CONCLUSIONS/INTERPRETATION: LBP is identified as a negative regulator of the browning process, which is likely to contribute to the obesity-promoting action of LBP. The deleterious metabolic effects of LBP deletion are compatible with the concept that the appropriate regulation of inflammatory pathways is necessary for a healthy systemic metabolic profile, regardless of body weight regulation.
目的/假设:脂肪细胞脂多糖结合蛋白(LBP)的生物合成与肥胖诱导的脂肪组织功能障碍有关。我们的目的是研究LBP在调节脂肪组织褐变中的作用。
将成年小鼠置于4°C环境中3周,或用β3 - 肾上腺素能激动剂CL316,243处理1周,以诱导白色脂肪褐变。将棕色和白色脂肪组织的前体细胞在诱导分化条件下培养,分别产生棕色和米色/明亮型脂肪细胞。在体外,敲低3T3 - L1脂肪细胞中的Lbp,并用重组LBP处理细胞,或将其与对照3T3 - L1脂肪细胞在Transwell中共培养。还使用了喂食标准或高脂饮食(HFD)15周的野生型和Lbp基因敲除小鼠进行研究。在人类中,从一组病态肥胖参与者中获取皮下和内脏脂肪组织样本。
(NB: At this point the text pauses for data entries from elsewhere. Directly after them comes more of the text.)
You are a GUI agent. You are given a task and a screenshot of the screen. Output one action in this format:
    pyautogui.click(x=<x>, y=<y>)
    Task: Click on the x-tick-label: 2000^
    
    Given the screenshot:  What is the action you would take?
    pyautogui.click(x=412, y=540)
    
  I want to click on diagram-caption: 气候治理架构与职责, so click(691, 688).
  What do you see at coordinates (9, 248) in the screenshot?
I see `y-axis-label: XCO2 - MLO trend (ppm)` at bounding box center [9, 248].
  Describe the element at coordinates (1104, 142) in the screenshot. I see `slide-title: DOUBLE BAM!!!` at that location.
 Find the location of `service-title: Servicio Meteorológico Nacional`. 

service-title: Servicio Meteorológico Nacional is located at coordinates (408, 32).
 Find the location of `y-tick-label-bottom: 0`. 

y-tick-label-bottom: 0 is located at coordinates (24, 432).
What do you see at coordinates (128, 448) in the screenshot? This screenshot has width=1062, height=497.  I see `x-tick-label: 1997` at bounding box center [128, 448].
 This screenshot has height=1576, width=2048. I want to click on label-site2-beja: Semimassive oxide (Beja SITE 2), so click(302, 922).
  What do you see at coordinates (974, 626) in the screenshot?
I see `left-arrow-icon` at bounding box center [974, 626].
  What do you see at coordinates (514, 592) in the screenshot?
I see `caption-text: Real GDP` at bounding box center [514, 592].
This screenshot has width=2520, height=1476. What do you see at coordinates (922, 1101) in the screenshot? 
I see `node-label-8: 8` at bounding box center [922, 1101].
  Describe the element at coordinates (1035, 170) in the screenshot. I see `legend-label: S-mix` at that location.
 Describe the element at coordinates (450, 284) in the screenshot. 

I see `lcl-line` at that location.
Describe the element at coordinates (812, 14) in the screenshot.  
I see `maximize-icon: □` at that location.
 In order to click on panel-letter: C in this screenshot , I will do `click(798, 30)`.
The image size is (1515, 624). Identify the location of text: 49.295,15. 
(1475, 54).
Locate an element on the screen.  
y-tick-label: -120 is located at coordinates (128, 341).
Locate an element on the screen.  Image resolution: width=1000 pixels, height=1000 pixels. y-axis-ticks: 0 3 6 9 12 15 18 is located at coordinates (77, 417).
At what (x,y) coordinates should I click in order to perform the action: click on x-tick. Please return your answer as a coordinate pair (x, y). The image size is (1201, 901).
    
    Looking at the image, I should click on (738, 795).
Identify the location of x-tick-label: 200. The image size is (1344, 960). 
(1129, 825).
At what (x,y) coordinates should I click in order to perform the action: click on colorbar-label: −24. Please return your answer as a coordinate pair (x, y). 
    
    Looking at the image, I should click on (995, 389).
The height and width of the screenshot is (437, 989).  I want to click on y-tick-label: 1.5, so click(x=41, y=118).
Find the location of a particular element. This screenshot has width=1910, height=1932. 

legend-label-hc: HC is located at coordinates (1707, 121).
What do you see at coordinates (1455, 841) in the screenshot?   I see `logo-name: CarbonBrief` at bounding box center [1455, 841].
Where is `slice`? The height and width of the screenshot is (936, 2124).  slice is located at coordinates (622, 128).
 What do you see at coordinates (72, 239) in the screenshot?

小鼠暴露于寒冷环境或接受CL316,243处理诱导白色脂肪褐变,这与白色脂肪组织中Lbp mRNA表达降低密切相关。培养细胞中获得米色/明亮型表型与Lbp下调有关。此外,Lbp沉默诱导脂肪细胞中棕色脂肪相关基因的表达,而LBP处理则逆转了这种效应。Lbp基因敲除小鼠表现出皮下脂肪组织的自发褐变,Ucp1和Dio2基因表达显著增加以及多泡脂肪细胞簇的出现证明了这一点。Lbp基因敲除小鼠的棕色脂肪组织量和棕色脂肪组织活性也增加。这些变化与Lbp基因敲除小鼠体重增加减少以及对HFD诱导的炎症反应的保护作用有关,如IL - 6水平降低所示。然而,这些作用并未改善葡萄糖稳态,反而导致葡萄糖不耐受和胰岛素抵抗。
结论/解读:LBP被确定为褐变过程的负调节因子,这可能有助于LBP促进肥胖的作用。LBP缺失的有害代谢效应与以下概念相符,即无论体重调节如何,适当调节炎症途径对于健康的全身代谢状况是必要的。